Que signifie la phrase « ewoundola nziya », un autre mot qui revient souvent dans cette chanson…

Molala: »Ewondola nziya » c’est comme un bulldozer qui déracine les arbres les plus géants de la foret, dans cette chanson je voulais tout simplement dire que même celui qui est très fort comme le bulldozer, a ses faiblesses, personne n’es aussi fort pour ne pas être touchée par les coups de la vie. C’est une ode à la tolérance, car parfois, nous avons tort de croire que les personnes d’apparence fortes ne souffrent pas.

Votre œuvre est connue, malheureusement vous-même, vous êtes toujours dans l’ombre, comment expliquez-vous cela ?

Molala:Tout d’abord, je tiens à remercier l’honorable Venance Monia, car c’est grâce à lui que nous avons eu les moyens de rentrer au studio pour enregistrer cette chanson. Aujourd’hui, si je ne suis toujours pas connu, c’est juste parce que je n’ai pas les moyens de faire la promotion et de produire, ne serait-ce qu’un clip afin que les gens me découvrent aussi. À l’ère de la révolution du numérique, c’est facile de partager les œuvres dans le monde entier. mais si les artistes que nous sommes n’en bénéficient pas, c’est assez dommage. Je fais partie du groupe « Bossounga Classic » de la Likouala, nous faisons quelques animations de temps en temps, mais ce n’est pas suffisant pour une carrière. Mon vœu le plus ardent aujourd’hui est que l’on puisse nous donner les moyens pour valoriser la musique traditionnelle de notre pays.

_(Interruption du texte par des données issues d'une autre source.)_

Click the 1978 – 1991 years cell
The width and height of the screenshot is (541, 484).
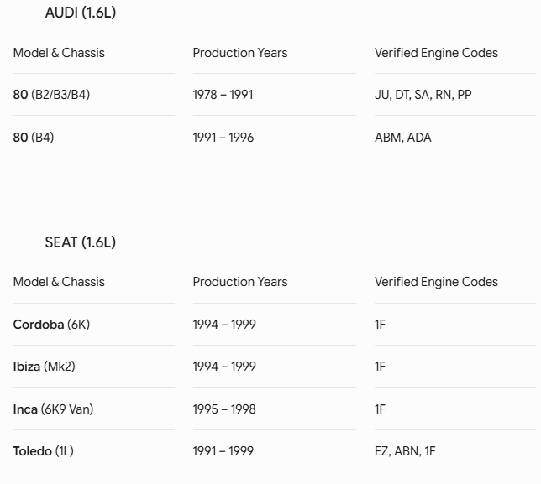[x=223, y=95]
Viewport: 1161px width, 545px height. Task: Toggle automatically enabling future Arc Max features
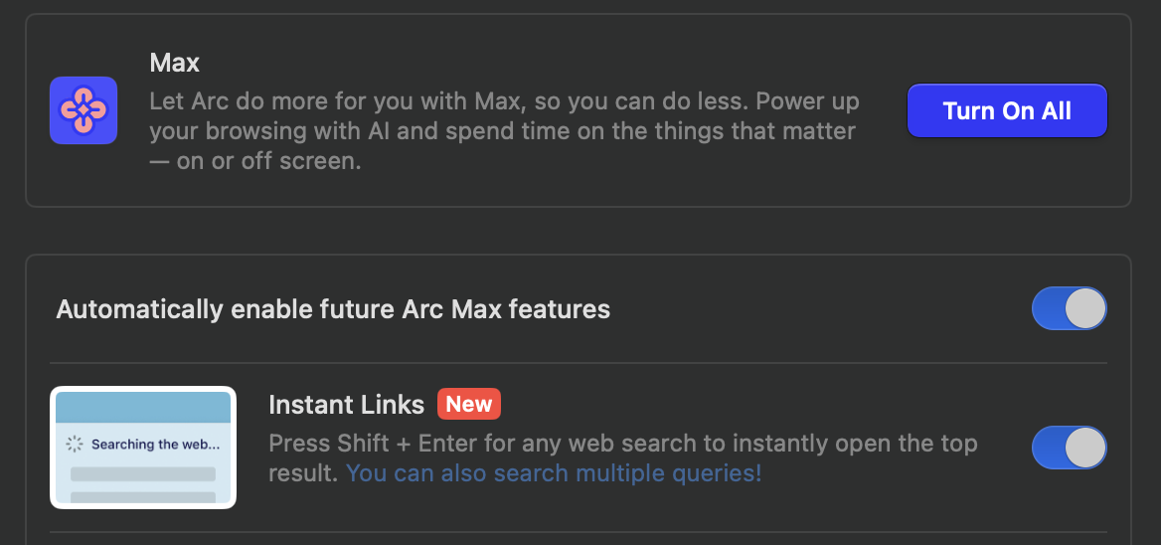[1069, 308]

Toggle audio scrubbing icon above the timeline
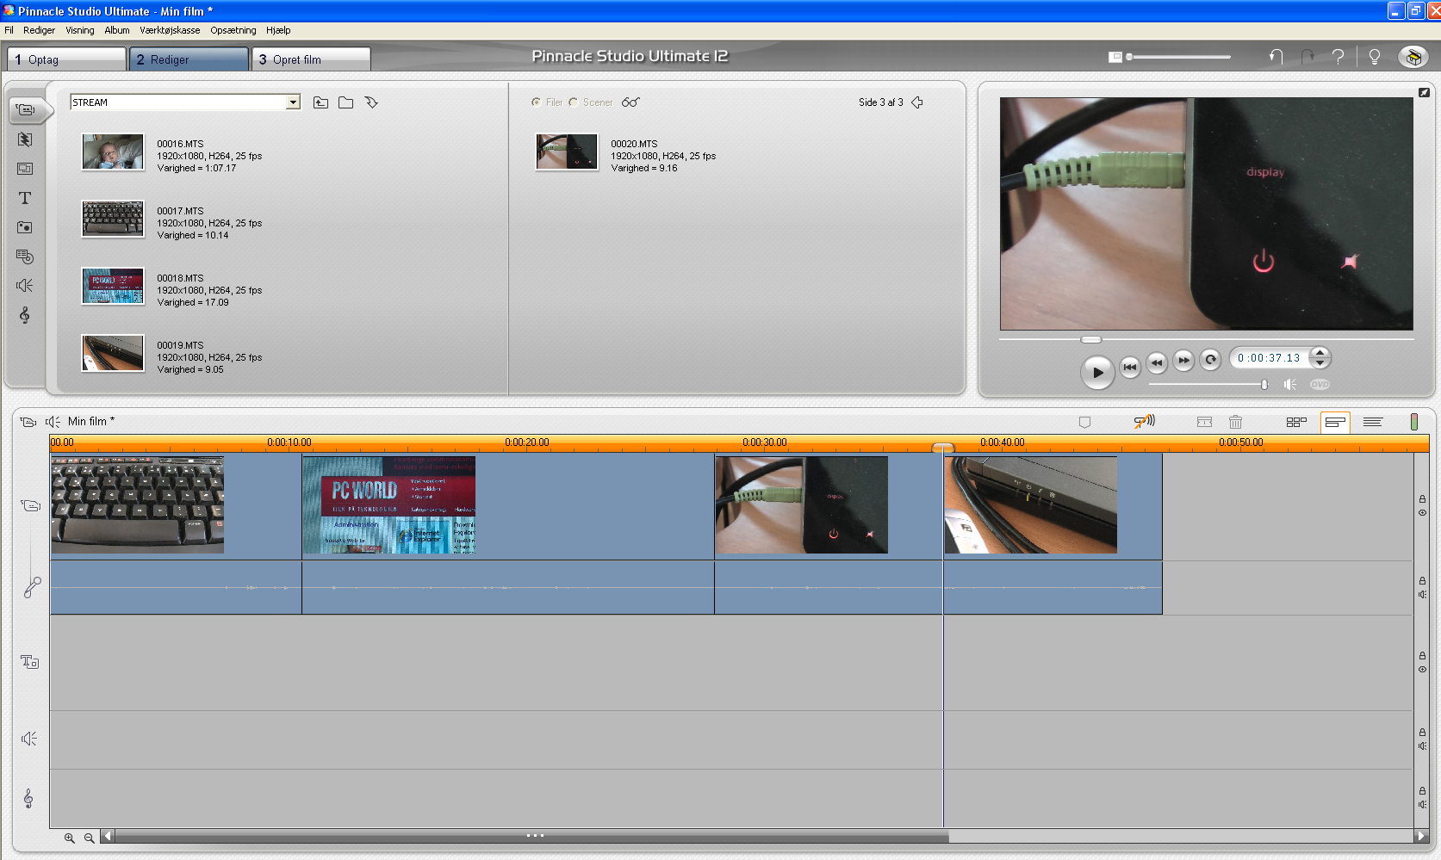(x=1144, y=421)
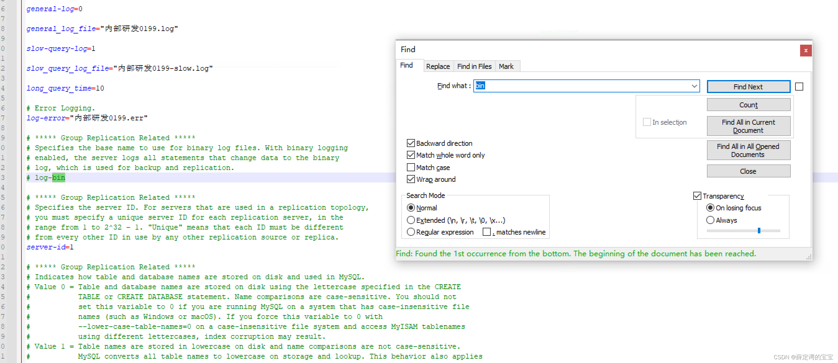The height and width of the screenshot is (363, 838).
Task: Close the Find dialog with red X
Action: pos(805,50)
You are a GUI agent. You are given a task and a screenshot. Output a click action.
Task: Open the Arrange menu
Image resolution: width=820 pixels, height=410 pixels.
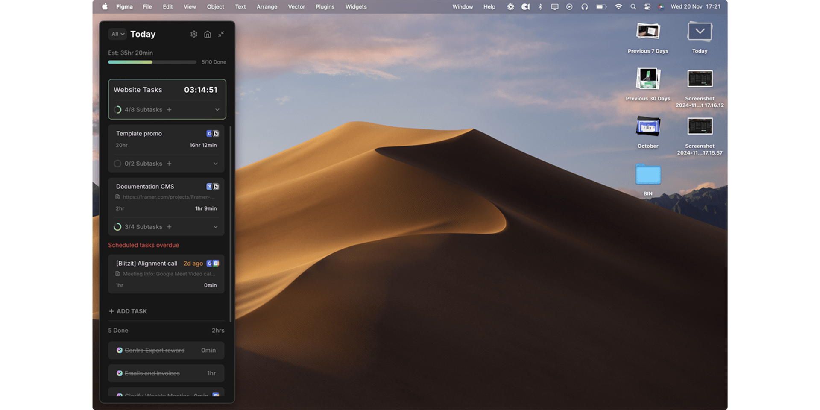pos(267,7)
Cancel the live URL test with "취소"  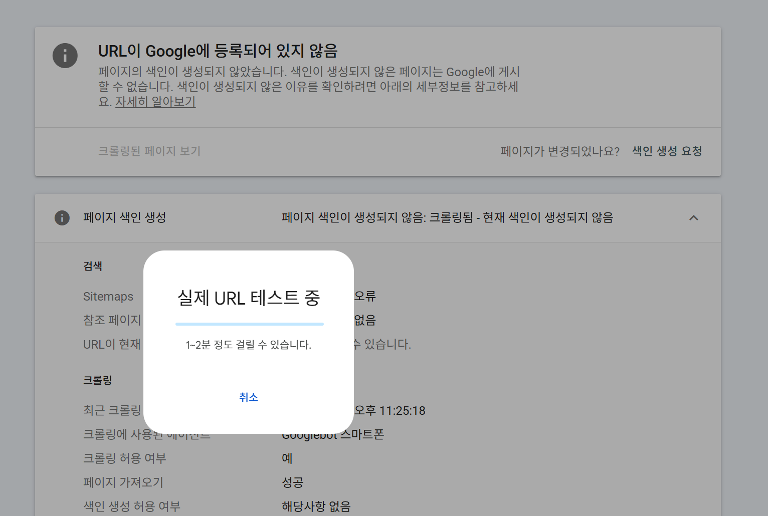(x=249, y=397)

Ce qui intéressera les autres chez nous, c’est ce qui est propre à nous, notre identité. C’est ça qui déplacera les touristes, etc. Nous devons faire un effort de vendre notre culture à l’extérieur comme les autres pays, à travers notre originalité et la musique traditionnelle en fait partie.

Votre mot de la fin…

Molala:Je lance un appel à tous ceux qui aiment la chanson « Zonga na sima », voici 10 ans que cette chanson existe, sans clip, sans album, sans promotion. Vous qui la consommez et qui passez des moments heureux grâce à elle, nous avons besoin de vous pour la réalisation de son clip. Nous lançons une levée de fond pour cela, toutes vos contributions seront les bienvenues.